A defesa do governador protocolou no Supremo Tribunal Federal um pedido de habeas corpus. Segundo a defesa, Arruda está sendo submetido a um "constrangimento ilegal" porque a decisão do Superior Tribunal de Justiça de mandar prendê-lo foi "açodada" e baseada "em uma investigação inconclusa".

"Jamais se viu perseguição como a que vem atingindo há mais de dois meses o governador do Distrito Federal", argumentou a defesa de Arruda no pedido de habeas corpus.

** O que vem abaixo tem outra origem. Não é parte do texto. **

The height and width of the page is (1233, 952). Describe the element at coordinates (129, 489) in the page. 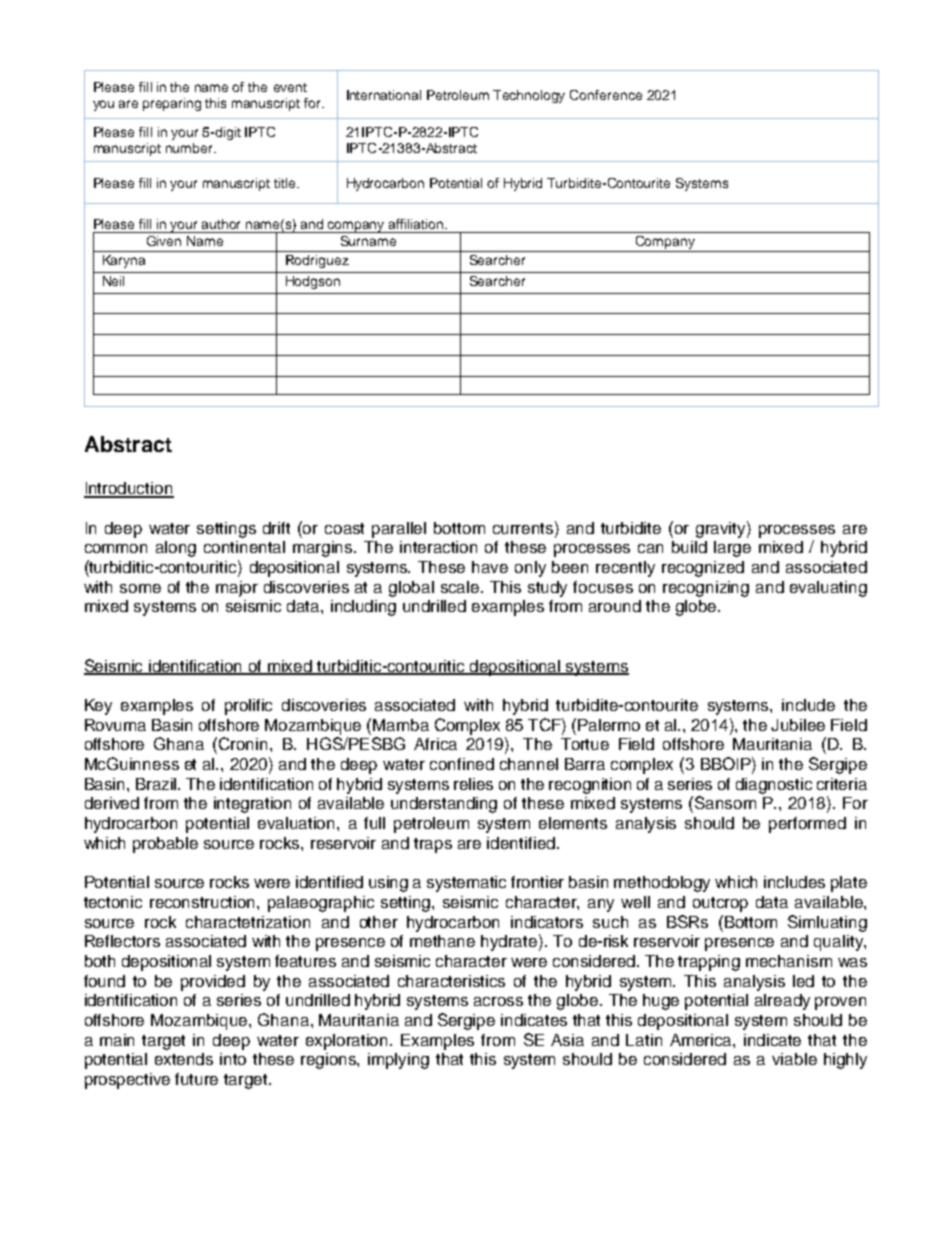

Em outra frente, a Procuradoria Geral da República informou que pedirá a intervenção federal no Distrito Federal, porque, segundo sua assessoria, toda linha sucessória do DF foi citada no escândalo de propinas.

STJ

No Superior Tribunal de Justiça, foram 12 votos favoráveis à prisão e dois contrários. O presidente do tribunal, Cesar Asfor Rocha, não votou.

O relator do pedido, ministro Fernando Gonçalves, favorável à prisão, pediu a convocação da corte especial para que sua decisão fosse analisada por outros ministros do tribunal e não tivesse que tomá-la sozinho.

Após a leitura do voto de Gonçalves, o ministro Nilson Naves questionou se o STJ poderia tomar a decisão sem a autorização da Câmara Legislativa do Distrito Federal. A maioria da corte rejeitou o argumento.